Remus smiled nervously, relieved James was alright.
"Come on in," James said, his gaze on Sirius in a way that wiped the smile off of Remus’ face. The hairs at the back of his neck prickled.
"Padfoot, you’ve been drinking," Remus grabbed onto his arm. "Too much at that - don't be an idiot."
"Live a little, Moony,” Sirius grinned at him, he was trying to tug himself away from Remus. “C'mon!”
And then James lifted one arm out of the water, his hand reaching out. He said, in an eerie commanding voice, "Sirius, come."
"No," The word was almost silent as Remus felt paralysed, watching Sirius rip his arm from his, and take a running leap into the deep waters.
The light of the moon seemed to glow brighter, stronger - Remus shielded his eyes, struggling to keep an eye on his friends.
Squinting, he could just make out dark shapes as both their bodies disappeared into the water, and the lake became still. Remus could feel in his paralysis, hair sprouting on his arm, something shifting under his very skin.. In a frenzied panic, he kicked the empty bottles until they all rolled into the lake.
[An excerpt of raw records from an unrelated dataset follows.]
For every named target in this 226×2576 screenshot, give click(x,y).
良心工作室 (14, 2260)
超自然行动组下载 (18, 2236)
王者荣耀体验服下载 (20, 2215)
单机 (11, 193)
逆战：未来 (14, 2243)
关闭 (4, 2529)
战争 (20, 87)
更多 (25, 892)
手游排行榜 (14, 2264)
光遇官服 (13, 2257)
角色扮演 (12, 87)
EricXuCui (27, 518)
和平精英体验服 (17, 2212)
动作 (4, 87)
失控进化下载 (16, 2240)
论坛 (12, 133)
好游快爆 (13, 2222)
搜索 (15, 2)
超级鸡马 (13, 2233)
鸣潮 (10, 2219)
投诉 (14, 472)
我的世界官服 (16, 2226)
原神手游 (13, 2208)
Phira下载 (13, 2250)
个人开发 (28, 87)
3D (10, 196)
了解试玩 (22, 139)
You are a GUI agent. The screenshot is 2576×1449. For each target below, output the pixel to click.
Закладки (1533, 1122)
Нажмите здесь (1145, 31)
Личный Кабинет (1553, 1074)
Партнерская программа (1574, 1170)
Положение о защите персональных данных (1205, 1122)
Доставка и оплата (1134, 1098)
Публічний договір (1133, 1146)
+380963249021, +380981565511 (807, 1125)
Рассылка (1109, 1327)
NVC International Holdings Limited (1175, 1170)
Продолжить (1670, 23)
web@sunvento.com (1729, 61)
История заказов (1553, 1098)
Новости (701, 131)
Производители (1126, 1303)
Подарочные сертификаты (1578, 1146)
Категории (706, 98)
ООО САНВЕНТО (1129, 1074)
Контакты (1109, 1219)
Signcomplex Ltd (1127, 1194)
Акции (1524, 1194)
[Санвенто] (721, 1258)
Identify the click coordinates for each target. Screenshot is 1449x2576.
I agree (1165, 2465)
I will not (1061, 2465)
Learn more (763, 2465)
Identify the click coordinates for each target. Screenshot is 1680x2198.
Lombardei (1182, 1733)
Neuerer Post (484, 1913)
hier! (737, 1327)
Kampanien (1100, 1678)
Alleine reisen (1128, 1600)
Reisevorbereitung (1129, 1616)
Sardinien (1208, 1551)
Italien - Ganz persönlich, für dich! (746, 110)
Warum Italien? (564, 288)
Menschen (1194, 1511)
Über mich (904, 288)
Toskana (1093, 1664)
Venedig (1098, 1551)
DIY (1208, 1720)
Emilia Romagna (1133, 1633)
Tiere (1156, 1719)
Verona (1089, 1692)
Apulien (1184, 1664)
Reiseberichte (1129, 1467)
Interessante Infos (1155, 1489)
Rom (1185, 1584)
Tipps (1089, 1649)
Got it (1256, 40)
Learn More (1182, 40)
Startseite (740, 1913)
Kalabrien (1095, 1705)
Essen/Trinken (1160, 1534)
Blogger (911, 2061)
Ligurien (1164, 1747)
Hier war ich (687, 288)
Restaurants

He looked up at the moon, at the full moon, and realisation broke in him as his limbs began to shake uncontrollably, elongating into something inhuman...
Don't go , a wolf howled into the moon.
Remus woke up sweating. His wide eyes searched around the room, slowly recognising the ornate carvings on the wardrobe, following the faded colours on the walls and then finally settling on Orion’s robes. He was at Grimmauld.
His chest heaved a sigh and he wiped the sweat from his forehead. Remus sat up on his bed, pressing his palms into his eyes as they began to sting.
-
Remus stretched as he walked down the stairs for breakfast, going past the stuffed elf heads who now had Father Christmas hats and beards that neither he nor Sirius had bothered to take down from Christmas holidays.
"Not like I am going to know the difference," Sirius had pointed out dryly. "You can keep telling me it’s Christmas for the rest of the year."
"And listen to God Rest Ye Merry Hippogriffs for the rest of the year? Release me from that misery," Remus had responded primly.
When he arrived in the kitchen, he was greeted by oddly scented fumes. In the middle of it was Sirius, assembling the broken music box. His plate of breakfast was near his usual seat on the table, along with tea in his favourite - not only Welsh but perfect too - mug. This has long been a routine that Sirius had grown irritated whenever he tried to thank him. (“Always the gentleman eh, Moony?”)
“You managed to fix it,” Remus observed as he sat down, and started wolfing down his breakfast. The eggs tasted odd with the scent in the air. Not that he would tell Sirius, who would insist on making his breakfast, perhaps an even more elaborate one, if he so much as told him there wasn’t enough salt.
“Not really,” Sirius muttered. “It still sings that ghastly tune. I just didn't want it to-” he paused, looking for the right word.
“Remain broken?” Remus suggested, through a mouthful of fried egg.
“Something like that,” Sirius said with an odd wistfulness. He caught himself and said, “Most of the house is clear now. No more precious heirlooms and dark objects - think we have managed to get everything. This might even be a decent home to live in now.”
Remus looked up at him, “Do you want Harry to be here after the term is over?”
“It’s the best I can offer now. He shouldn’t have to go back to the place if he doesn’t want to. He keeps playing it down but..”
He cleared his plate and waved his wand - the plate started scrubbing itself clean near the sink. “You think he is unhappy where he stays?”
“He doesn’t tell me straight out,” Sirius said. “But yeah. I hope to bring him here. And maybe after the war is over, we can sell this mausoleum and go somewhere in the country. Some place where we can see the sky.”
Remus smiled, living in Grimmauld Place, sometimes one forgot what the outside world looked like. Each time he went out for a mission, the colours of the sky and the streets were hard on his eyes with so many days spent inside the darkness of the house. He couldn’t even imagine what it would be like for Sirius, who barely stepped out. Yet, the shadows of the house were also a reprieve for him…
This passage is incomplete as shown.